César Vallejo est un poète péruvien d’avant-garde, une sorte de Vladimir Maïakovski andin, grand innovateur du langage littéraire, et pourfendeur des lâchetés humaines.
Il était ce poète avec « une âme avide d’infini, assoiffé de vérité ». Ce qui le poussait aussi bien vers une foi profonde dans la religion que dans le communisme, dont il ne voyait pas les dérives, tout ancré à sa conviction.

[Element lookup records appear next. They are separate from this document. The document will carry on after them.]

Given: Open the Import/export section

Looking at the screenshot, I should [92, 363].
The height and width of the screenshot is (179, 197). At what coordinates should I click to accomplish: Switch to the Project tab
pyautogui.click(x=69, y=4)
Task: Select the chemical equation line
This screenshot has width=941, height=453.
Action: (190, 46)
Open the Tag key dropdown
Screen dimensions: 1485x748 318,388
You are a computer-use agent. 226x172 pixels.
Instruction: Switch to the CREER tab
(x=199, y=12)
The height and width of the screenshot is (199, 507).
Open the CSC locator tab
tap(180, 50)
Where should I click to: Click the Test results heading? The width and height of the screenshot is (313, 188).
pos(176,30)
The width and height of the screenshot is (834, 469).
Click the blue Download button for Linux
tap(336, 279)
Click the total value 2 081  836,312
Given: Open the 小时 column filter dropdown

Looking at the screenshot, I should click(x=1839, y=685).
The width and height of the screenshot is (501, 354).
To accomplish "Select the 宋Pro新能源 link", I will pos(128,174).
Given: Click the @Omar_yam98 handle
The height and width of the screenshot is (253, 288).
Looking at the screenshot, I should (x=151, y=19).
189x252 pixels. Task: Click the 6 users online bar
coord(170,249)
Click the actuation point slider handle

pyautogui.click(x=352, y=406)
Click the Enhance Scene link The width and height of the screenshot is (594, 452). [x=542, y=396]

Mais il était surtout un poète de l’exil.
Et il semblait avoir épousé l’Espagne et sa cause dans la guerre civile, en deuxième noce de feu.
Il avait mal au monde et à ses injustices.
« Je n’ai pas mal en tant que César Vallejo. Aujourd’hui je n’ai pas mal en tant qu’artiste, qu’homme ou simple être vivant. Je n’ai pas mal en tant que catholique, athée ou mahométan. Aujourd’hui j’ai simplement mal…Si je ne m’appelais pas César Vallejo, j’aurais tout aussi mal…Aujourd’hui ma souffrance vient d plus bas…Ma douleur se suffit à elle-même. Aujourd’hui ma souffrance vient de plus haut.
Aujourd’hui j’ai seulement mal… »

Il avait haussé la voix en poésie afin d’offrir sa solidarité aux exclus, à l’Espagne martyrisée, « notre mère l’Espagne », à tous les enfants du monde en fait.
Il voulait faire naître le printemps rouge pour sauver tous les demains, pour les hommes, malgré les hommes. La poésie devient un couteau contre l’oppression.
« Comment parler du non-moi sans hurler ? » se demandait-il, quand face à toutes les misères de la vie quotidienne on ose parler de poésie et d’art, quand tous les malheurs s’empilent et que la beauté, les métaphores, ne signifient plus rien contre la misère des jours.
Aussi parfois le pessimisme le surprend au cœur de ses combats.
Un critique a magnifiquement parlé de Vallejo :
Pour entrer dans Vallejo, on peut aller voir sa tombe au cimetière du Montparnasse, douzième division. Il y a un bac de roses fanées, un tout petit angelot de plâtre, plusieurs cartes postales et de visites latino-américaines récentes, avec ou sans tickets de métro, abîmées par la pluie. On lit en espagnol des mots comme «éclairs de tendresse», toute l’admiration des voyageurs pour celui qui écrivait : «S’il pleuvait cette nuit, je me retirerais à mille ans d’ici.» Il pleut, mais il est là...Une main a déposé sur la stèle, sous un gros caillou, ce mot détrempé : «Pour aimer Vallejo, il faut le lire.» Il fallait donc le traduire. …Toute traduction bute, sur le rythme, les sonorités, les néologismes, les tendres violences intérieures faites à l’espagnol. Traduire Vallejo, c’est comme traduire Rimbaud : chaque poème pourrait faire l’objet de versions toujours refaites, toujours insatisfaisantes, jusqu’au moment où l’on rêverait la dernière, l’idéale, celle qui rend justice au cœur de la langue, puis on mourrait avant de se réveiller pour l’écrire. (Philippe Lançon - Libération du 14 mai 2009).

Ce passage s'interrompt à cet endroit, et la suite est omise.